5 Tips in Keeping Fresh Vegetables Longer

Consuming fresh vegetables is important to our daily diet. It gives us optimum vitamins and nutrients that keeps us healthy and fit.

Fresh vegetables does not necessarily mean freshly picked vegetables from the garden, it can also refer to fresh vegetables harvested a few days before that were stored perfectly to maintain its freshness.

Knowing how to store our vegetables properly is necessary because we can still derive the same amount of nutrients from them, even a few days after harvesting. In addition, the texture and taste are also preserved. This also means that we are not wasting the hard earned money that we used for purchase.

5 Tips in Keeping Fresh Vegetables Longer

Photo Credit: rightee

Here are some tips that can be helpful:

1. Do not wash vegetables before storing

Storing wet vegetables makes it more prone to bacterial growth. It is better to wipe vegetables with a dry cloth or paper towel before storage. It is a good practice to wash vegetables just before you are ready to use them.

2. Wrap leafy vegetables in paper towel then place in a plastic bag before refrigerating

Dry paper towels absorb excess moisture especially in leafy vegetables. This is also applicable to sliced vegetables such as tomatoes, onions, and pepper. This keeps them fresh longer.

3. Put root crops and bulbs in a dark plastic bag

Root crops and bulbs tend to sprout when exposed to sunlight. Placing potatoes, onions, ginger, and garlic in dark plastic bags prevents exposure from the sun.

4. Remove damaged or spoiled vegetables from the group

Vegetables that are damaged or about to be spoiled can affect the other vegetables in the package.
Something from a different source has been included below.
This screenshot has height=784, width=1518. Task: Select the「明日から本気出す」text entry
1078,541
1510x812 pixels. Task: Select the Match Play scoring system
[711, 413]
It is a good practice to inspect all the contents of the package before storage to prevent contamination.

5. Store herbs in a cup of cold water

Have you seen cooking shows wherein the chef cuts his fresh parsley from the vase? Storing herbs on a cup of cold water similar to placing fresh-cut flowers in a vase with water keeps them fresh longer.

Do you have more tips to share? It is now your turn.


  1. Very nice site! in fact I’ve found your site thru youtube and I’m actually a fan of your cooking. I’m quite good in cooking but still need to learn more. Thanks.

  2. Since i worked from a fruit and vegetables import export company (we’re the one distributing veggies and fruits in most of SM supermarkets, Puregold, Makro and some restaurants in metro),heres a few tips i learned that might come in handy too.

    Keep fruits and vegetables separate, in different drawers, because ethylene can build up in the fridge, causing spoilage.

    Keep vegetables that are sensitive to ethylene gas (a chemical emitted by many fruits and some vegetables which is a ripening agent), such as brassicas, leafy greens, beans, carrots, cucumbers, eggplant, peas, peppers,potatoes,and AWAY from ethylene-gas producers like mushrooms, tomatoes, avocados, apples or bananas.

    Some fruits and vegetables emit odours that can affect the taste of other foods. A box of baking soda in the fridge absorbs both odours and moisture. Remove the top layer of soda periodically to maintain its effectiveness.